Start of EXCERPTED DATA

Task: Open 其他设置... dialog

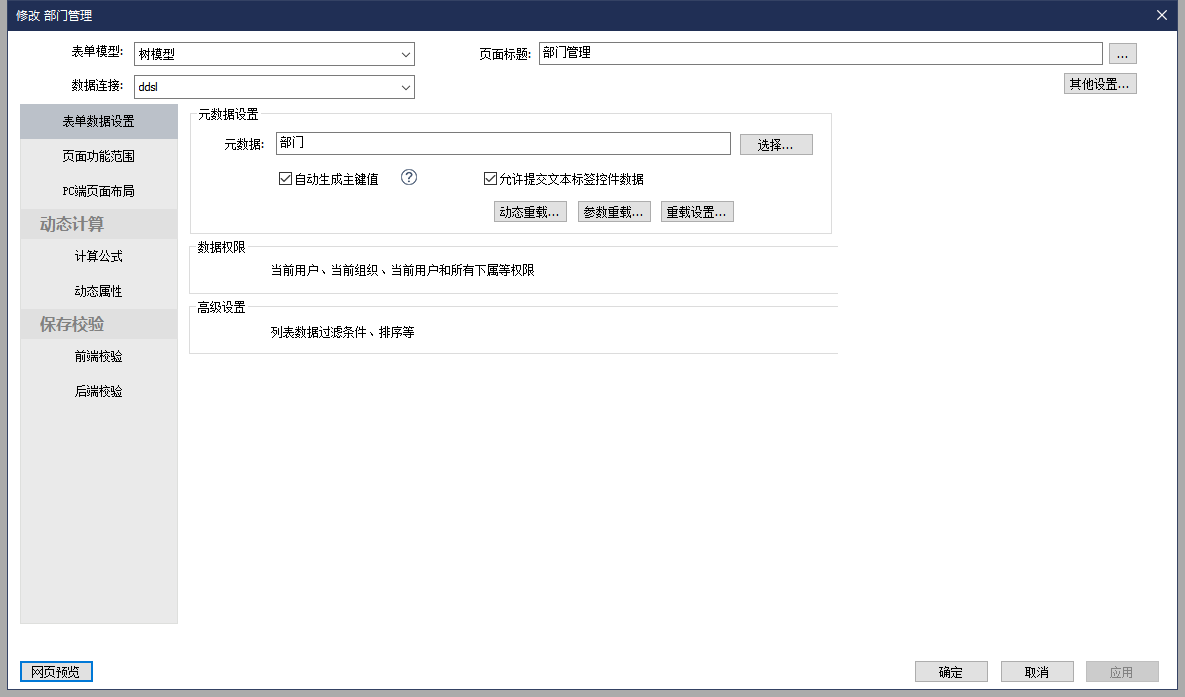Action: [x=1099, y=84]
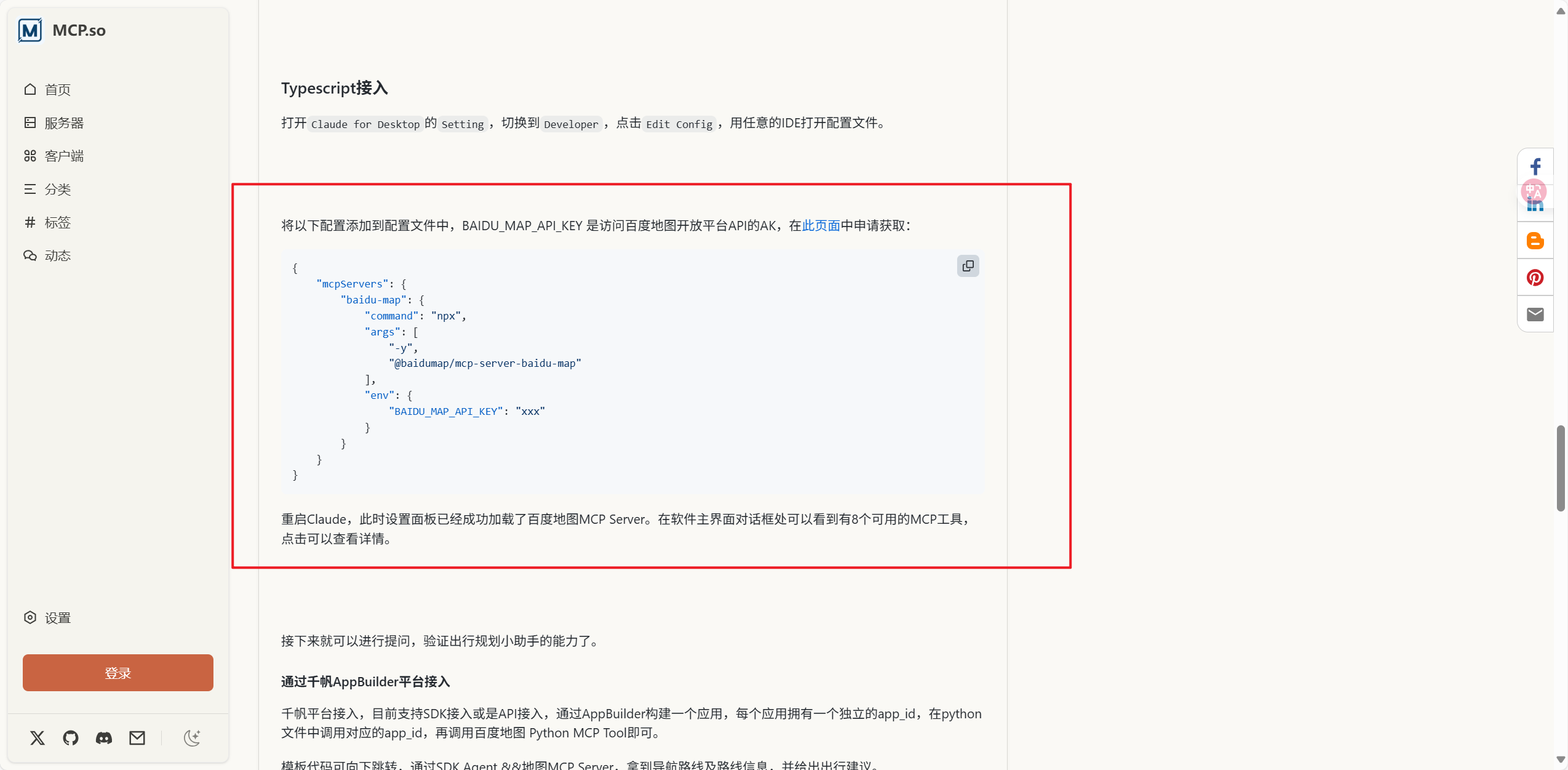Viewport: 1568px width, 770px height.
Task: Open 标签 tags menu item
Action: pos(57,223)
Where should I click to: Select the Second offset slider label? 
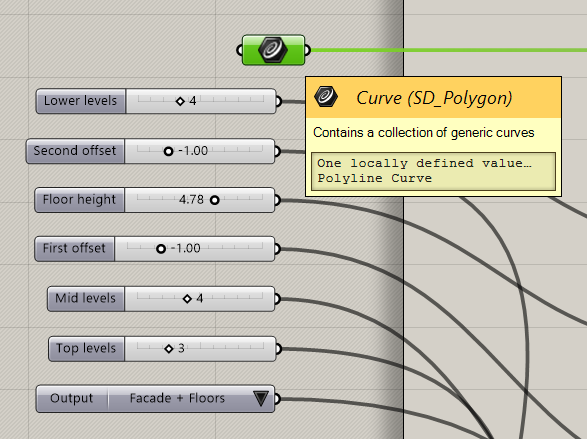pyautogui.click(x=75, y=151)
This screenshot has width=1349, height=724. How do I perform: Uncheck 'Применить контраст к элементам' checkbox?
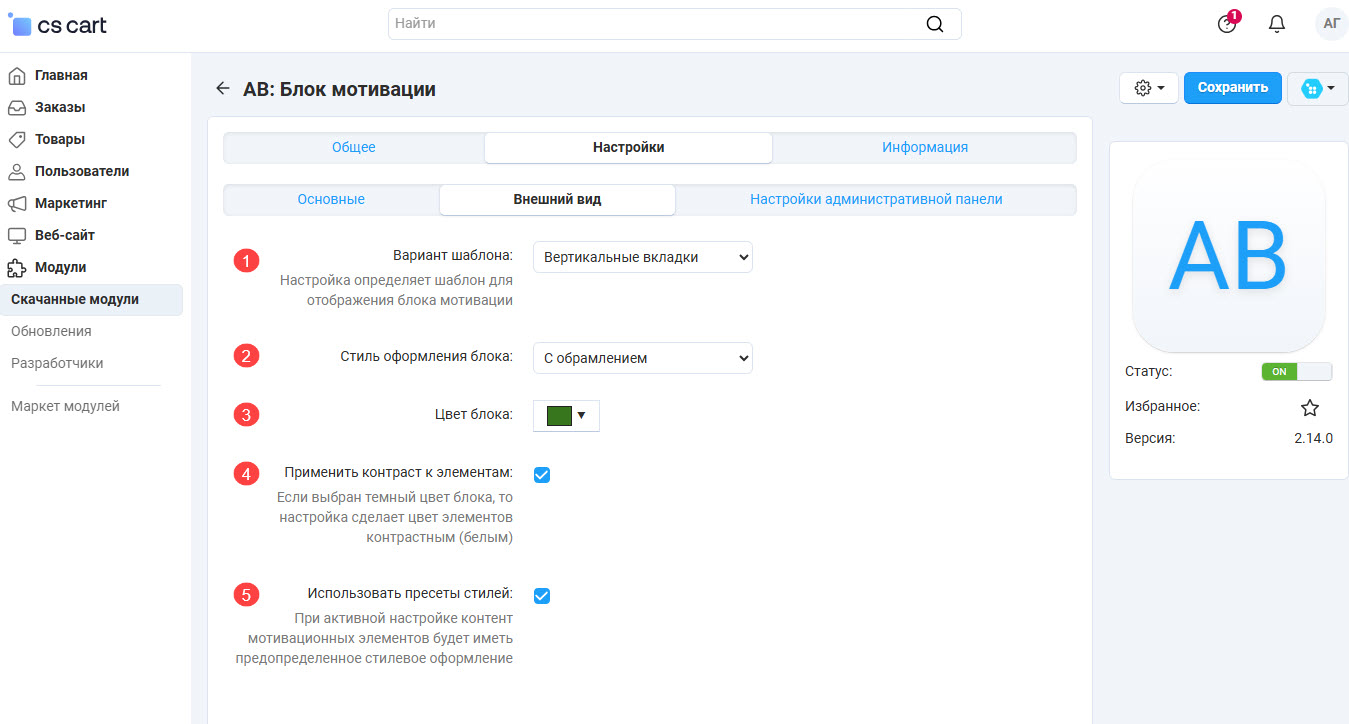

End of EXCERPTED DATA

- _GIVEN EXERCISE_
Reproduce the material above verbatim, line for line, omitting the pictures.

- _OUTPUT FOR THIS TASK_
Task: Open 其他设置... dialog

Action: [x=1099, y=84]
Viewport: 1568px width, 770px height.
Task: Open 标签 tags menu item
Action: pos(57,223)
Where should I click to: Select the Second offset slider label? 
pyautogui.click(x=75, y=151)
This screenshot has width=1349, height=724. How do I perform: Uncheck 'Применить контраст к элементам' checkbox?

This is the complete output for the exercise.